*Directions for this task*: If a record contains a picture, skip the picture and transcribe the rest exactly.

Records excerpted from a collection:

'''

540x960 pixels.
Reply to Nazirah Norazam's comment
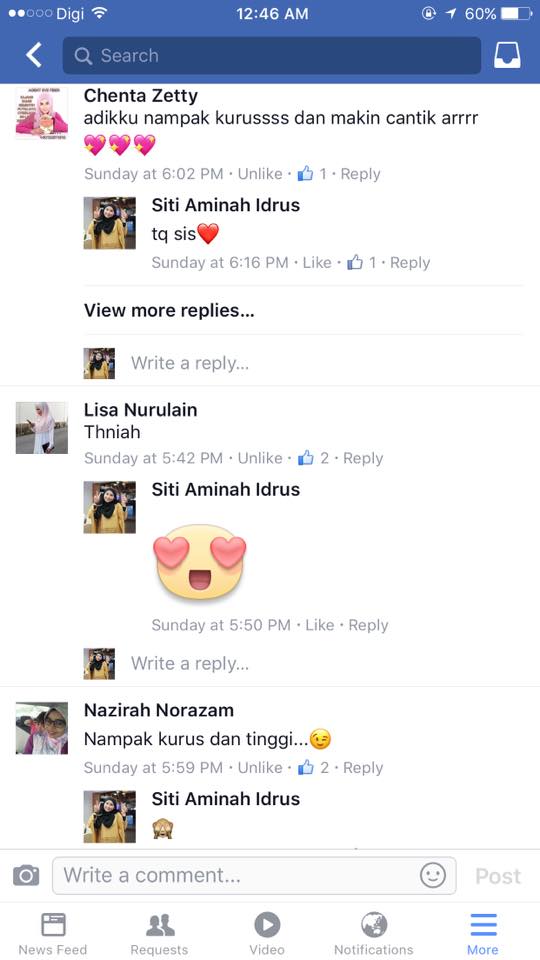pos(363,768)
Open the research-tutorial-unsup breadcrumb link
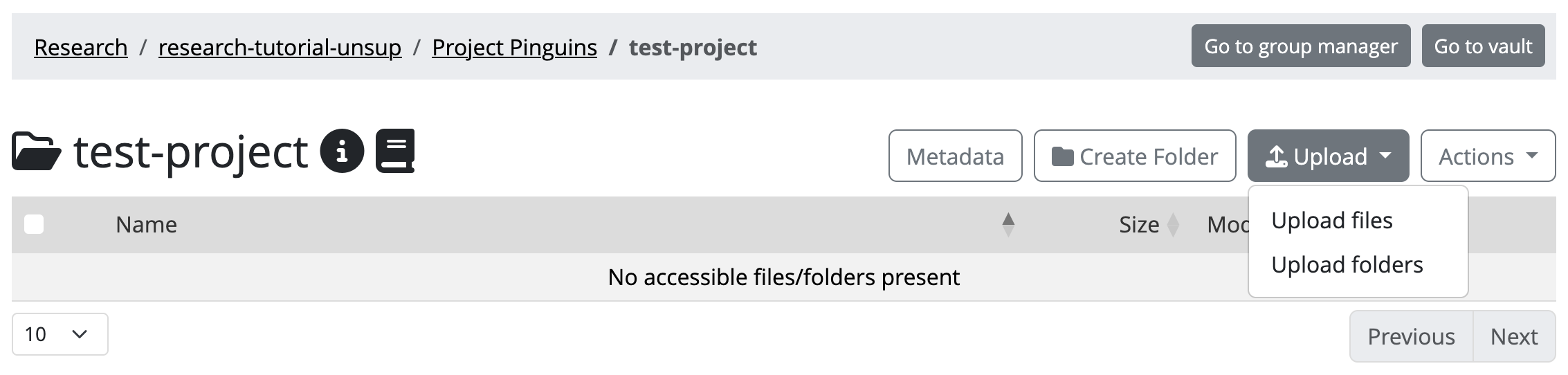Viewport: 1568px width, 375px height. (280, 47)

'''

*Problem solution*:
540x960 pixels.
Reply to Nazirah Norazam's comment
pos(363,768)
Open the research-tutorial-unsup breadcrumb link
Viewport: 1568px width, 375px height. (280, 47)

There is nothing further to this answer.